What you will do:
Reproduce only the top of the records, down to and including the line containing "Given: Click the help question mark icon".

Records provided:
/---

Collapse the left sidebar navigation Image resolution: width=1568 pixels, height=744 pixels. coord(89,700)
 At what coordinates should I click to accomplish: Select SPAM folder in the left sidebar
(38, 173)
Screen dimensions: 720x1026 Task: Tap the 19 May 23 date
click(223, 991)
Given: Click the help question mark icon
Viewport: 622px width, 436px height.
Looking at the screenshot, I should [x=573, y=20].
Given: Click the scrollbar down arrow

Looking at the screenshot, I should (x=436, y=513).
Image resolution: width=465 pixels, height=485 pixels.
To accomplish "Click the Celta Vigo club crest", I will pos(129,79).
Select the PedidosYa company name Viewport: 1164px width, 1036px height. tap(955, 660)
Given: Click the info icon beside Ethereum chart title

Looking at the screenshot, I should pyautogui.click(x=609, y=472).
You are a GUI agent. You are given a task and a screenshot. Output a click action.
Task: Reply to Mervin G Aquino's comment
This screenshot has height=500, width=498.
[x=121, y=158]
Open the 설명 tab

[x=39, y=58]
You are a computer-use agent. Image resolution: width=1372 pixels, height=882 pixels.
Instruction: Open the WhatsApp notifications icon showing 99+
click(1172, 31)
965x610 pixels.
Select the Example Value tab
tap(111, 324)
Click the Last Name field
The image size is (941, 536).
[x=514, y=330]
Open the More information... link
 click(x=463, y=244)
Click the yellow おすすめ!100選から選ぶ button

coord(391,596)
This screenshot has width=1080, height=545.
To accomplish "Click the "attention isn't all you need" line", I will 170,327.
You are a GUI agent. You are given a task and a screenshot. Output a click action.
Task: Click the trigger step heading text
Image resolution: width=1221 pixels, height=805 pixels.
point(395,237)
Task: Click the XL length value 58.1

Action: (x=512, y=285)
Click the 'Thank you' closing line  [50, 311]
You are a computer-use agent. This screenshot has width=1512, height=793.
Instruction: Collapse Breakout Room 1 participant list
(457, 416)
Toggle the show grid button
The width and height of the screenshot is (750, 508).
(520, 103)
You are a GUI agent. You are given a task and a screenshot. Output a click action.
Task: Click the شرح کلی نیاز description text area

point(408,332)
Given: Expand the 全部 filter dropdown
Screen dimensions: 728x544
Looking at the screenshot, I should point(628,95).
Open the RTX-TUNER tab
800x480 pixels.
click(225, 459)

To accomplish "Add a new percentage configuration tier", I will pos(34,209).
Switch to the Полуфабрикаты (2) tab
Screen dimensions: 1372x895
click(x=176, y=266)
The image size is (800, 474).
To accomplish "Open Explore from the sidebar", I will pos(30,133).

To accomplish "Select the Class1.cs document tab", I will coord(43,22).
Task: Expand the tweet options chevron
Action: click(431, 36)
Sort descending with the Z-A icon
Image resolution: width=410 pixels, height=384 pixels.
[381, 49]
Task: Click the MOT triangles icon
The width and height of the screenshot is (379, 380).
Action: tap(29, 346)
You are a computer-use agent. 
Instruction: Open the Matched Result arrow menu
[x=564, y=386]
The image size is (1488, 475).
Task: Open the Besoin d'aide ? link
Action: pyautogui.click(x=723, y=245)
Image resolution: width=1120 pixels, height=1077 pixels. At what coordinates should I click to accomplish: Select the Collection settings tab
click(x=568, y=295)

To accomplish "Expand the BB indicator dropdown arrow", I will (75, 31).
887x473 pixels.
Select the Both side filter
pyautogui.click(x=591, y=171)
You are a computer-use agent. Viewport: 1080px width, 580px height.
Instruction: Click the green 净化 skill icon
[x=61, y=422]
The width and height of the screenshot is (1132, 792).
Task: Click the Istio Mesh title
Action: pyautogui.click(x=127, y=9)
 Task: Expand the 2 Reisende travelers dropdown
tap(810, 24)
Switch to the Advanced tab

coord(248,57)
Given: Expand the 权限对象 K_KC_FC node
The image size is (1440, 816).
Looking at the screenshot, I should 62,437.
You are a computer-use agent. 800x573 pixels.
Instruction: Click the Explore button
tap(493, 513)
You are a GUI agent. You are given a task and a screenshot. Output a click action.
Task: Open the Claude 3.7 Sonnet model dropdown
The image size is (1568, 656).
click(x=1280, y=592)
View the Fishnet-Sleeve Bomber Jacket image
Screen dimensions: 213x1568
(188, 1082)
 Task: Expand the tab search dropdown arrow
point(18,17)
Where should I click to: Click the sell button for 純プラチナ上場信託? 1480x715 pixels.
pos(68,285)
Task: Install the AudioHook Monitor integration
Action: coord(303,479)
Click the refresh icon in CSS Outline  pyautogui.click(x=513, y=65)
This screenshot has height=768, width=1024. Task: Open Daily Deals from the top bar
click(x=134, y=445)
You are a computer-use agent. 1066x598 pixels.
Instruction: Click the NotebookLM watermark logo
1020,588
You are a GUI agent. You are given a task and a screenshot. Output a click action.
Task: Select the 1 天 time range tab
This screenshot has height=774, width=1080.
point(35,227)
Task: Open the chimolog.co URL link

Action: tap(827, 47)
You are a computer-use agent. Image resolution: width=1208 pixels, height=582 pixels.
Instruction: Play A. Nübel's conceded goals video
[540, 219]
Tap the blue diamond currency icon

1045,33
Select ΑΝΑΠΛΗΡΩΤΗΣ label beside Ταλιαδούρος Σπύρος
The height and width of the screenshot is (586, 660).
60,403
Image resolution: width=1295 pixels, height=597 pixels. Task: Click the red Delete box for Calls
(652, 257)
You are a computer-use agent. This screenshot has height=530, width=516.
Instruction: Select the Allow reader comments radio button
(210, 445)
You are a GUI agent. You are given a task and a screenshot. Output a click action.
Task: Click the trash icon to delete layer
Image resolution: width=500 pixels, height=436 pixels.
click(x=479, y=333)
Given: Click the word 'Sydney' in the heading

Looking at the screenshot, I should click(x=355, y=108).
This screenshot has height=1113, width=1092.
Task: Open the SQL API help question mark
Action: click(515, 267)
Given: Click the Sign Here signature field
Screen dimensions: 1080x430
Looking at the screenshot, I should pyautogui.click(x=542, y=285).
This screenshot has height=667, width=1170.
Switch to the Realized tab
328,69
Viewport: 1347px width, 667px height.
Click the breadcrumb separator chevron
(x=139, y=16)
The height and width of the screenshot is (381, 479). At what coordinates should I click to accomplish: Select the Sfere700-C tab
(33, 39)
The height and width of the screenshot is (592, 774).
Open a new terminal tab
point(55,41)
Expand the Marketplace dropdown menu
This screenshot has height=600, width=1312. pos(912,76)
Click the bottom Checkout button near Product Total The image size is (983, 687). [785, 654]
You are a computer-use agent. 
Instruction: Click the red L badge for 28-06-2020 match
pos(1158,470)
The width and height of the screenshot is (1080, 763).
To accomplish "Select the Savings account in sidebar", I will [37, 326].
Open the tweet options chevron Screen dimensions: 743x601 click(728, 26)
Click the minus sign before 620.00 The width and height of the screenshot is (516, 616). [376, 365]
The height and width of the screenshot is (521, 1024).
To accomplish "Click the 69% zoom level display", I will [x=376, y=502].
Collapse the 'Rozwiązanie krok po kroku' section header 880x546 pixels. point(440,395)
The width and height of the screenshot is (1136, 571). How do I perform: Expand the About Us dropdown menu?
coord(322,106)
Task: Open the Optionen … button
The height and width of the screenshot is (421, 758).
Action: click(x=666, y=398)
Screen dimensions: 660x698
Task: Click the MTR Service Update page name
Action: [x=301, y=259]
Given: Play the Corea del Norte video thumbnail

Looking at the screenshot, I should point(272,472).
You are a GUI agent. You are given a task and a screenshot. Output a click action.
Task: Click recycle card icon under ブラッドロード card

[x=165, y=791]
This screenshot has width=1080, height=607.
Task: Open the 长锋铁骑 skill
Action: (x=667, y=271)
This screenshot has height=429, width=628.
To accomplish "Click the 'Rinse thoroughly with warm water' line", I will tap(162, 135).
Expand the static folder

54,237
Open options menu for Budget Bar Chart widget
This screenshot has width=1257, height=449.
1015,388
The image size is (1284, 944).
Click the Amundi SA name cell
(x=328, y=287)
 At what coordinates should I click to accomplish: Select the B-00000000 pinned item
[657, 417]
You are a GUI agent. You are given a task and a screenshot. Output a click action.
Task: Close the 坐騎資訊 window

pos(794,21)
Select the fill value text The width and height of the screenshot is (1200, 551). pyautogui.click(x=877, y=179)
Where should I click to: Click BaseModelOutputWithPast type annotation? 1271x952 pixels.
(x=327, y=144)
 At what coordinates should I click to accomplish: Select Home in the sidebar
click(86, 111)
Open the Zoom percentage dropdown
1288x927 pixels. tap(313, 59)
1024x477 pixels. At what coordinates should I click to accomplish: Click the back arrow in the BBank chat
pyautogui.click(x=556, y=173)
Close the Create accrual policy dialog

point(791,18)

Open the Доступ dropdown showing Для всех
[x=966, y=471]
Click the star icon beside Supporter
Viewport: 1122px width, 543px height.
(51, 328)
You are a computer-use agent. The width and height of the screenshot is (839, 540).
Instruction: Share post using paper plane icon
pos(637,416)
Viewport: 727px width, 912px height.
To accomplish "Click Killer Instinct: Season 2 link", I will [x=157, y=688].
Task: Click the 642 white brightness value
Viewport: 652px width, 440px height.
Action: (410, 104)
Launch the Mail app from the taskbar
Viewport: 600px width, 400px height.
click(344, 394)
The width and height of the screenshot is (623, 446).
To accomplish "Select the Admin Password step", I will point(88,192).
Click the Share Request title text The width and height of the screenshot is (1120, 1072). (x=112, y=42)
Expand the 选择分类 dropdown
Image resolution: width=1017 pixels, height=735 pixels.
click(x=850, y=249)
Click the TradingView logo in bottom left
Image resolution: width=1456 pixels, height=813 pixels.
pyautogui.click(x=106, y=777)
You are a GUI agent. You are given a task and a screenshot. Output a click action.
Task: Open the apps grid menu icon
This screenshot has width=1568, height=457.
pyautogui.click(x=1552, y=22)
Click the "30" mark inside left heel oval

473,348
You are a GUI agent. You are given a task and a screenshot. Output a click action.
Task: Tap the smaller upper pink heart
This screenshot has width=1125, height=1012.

\---

Exercise result:
Collapse the left sidebar navigation Image resolution: width=1568 pixels, height=744 pixels. coord(89,700)
 At what coordinates should I click to accomplish: Select SPAM folder in the left sidebar
(38, 173)
Screen dimensions: 720x1026 Task: Tap the 19 May 23 date
click(223, 991)
Given: Click the help question mark icon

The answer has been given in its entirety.